Comment: One of the more difficult aspects of using this method is coming up with a reasonable estimate fors. Such estimates may come from a pilot studies or from previous experience.

**(1) UNICEF.ZIP: ***Low Birth Weight Rates Worldwide *(Pagano and Gauvreau, 1993, p. 55; United Nations Children's Fund, 1991). A
weight at birth of less than 2,500 grams -- about 5.5 pounds -- is considered a low birth weight. The rate of low birth-weights in a
county is an index of maternal and child health. The variable `LOWBW` in `UNICEF.REC` contains low birth-weight rates per 100 births
for the year 1991 from various countries.

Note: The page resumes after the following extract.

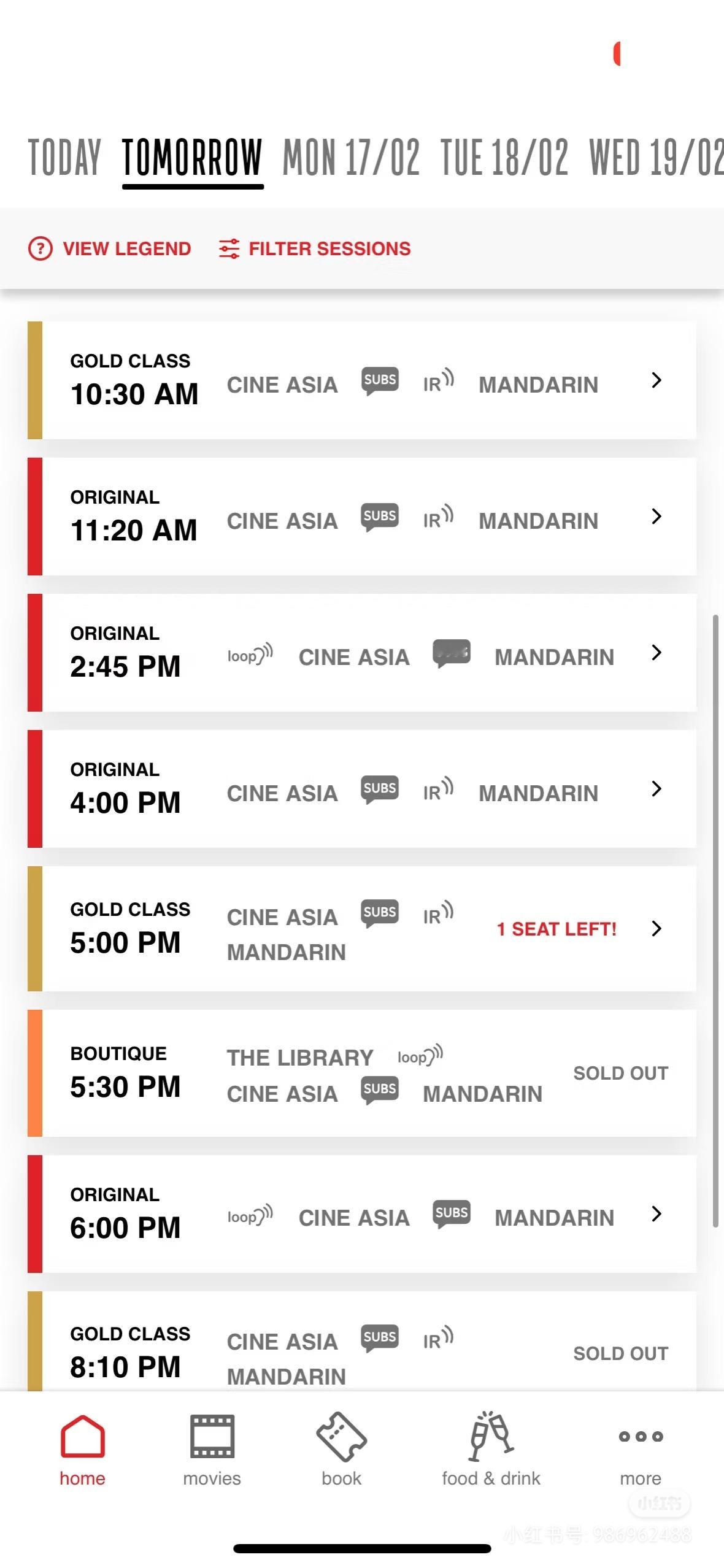Screen dimensions: 724x1568
Task: Tap SUBS icon on 10:30 AM session
Action: (380, 380)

(A) Sort these data in low birth-weight rate order by issuing the command `SORT LOWBW`. Then list the data to determine which
country demonstrates the lowest low birth-weight rate. Also determine the country with the highest low birth-weight rate.

(B) What is the low birth weight rate in the United States? The easiest way to find this information is to sort data in alphabetic order by
country (`SORT COUNTRY`) and then `LIST` the data to find the record for the United States. Where does the U.S. rank among other
countries? (Issue a `MEANS LOWBW` command and look up the cumulative frequency of the U.S.'s rate. This will represent its
approximate percentile rank.)

(C) Plot the data in the form of a histogram. (*Comment*: The data set is large enough to make grouping it into class intervals
unnecessary.) In words, describe the distribution.

(D) Compute and report summary statistics for `LOWBW`.

(E) Assuming these data represent a random sample of low birth weight rates worldwide, calculate a 95% confidence interval for the
expected low birth weight rate.

**(2) SEIZURE.ZIP: ***Seizures Following Bacterial Meningitis* (Pagano and Gauvreau, p. 54, 1993; Pomeroy et al., 1990). A study
investigated the long-term prognosis of children following bacterial meningitis. This study determined the number of *months *between
the onset of meningitis and subsequent seizures as being: 0.1, 0.25, 0.5, 4, 12, 12, 24, 24, 31, 36, 42, 55, 96.

(A) Create data file with these data. Call the data set SEIZURE.REC. Call the variable MONTHS.

(B) Report the five-point summary for these data (`MEANS MONTHS`).

(C) Group data into class intervals of width 20. Then construct a frequency table based on these groupings.

(D) Construct a histogram based on the 20-unit class intervals.

(E) Previous studies suggest a mean time to seizure of 12 months. Using these data, test whether this mean has changed. In completing
this analysis, list the null and alternative hypotheses, report the *t *statistic, its degrees of freedom, and *p* value. Let a = .05. State your
conclusion.

**(3) SERZINC.ZIP: ***Zinc Levels in 15- to 17-year-old Males* (Pagano and Gauvreau, pp. 32 and 55). The data set `SERZINC.REC`
contains serum zinc values (mcg/dl) for 462 boys between the ages of 15 and 17. *Download* and unzip this data set and then:

(A) compute its mean, standard deviation, and sample size.

(B) Group data into 20 unit class interval widths and then compile a frequency table with this grouped data. Then, create a
`HISTOGRAM` of the grouped data.

(C) Calculate a 95% confidence interval for the population mean.

(D) Test whether the population mean is significantly different from 85 mcg/dl? Let a = 0.05. (List all elements of the hypothesis test.)

Pagano, M. & Gauvreau, K. (1993). *Principles of Biostatistics*. Belmont, CA: Duxbury Press.

Pomeroy, S. L., Holmes, S. J., Dodge, P. R., and Feigin, R. D. (1990). Seizures and other neurolotic sequelae of bacterial meningitis in
children. *New England Journal of Medicine*, 323, 1651-1656.

Saudek, C. D., Selam, J. L., Pitt, H. A., Waxman, K., Rubio, M. Jeandidier, N., Turner, D., Fishcell, R. E., and Charles, M. A. (1989).
A preliminary trial of the programmable implantable mediation system for insulin delivery. *New England Journal of Medicine*, 321,
574-579.

United Nations Children's Fund. (1991). *The State of the World's Children, 1991*. New York: Oxford University Press.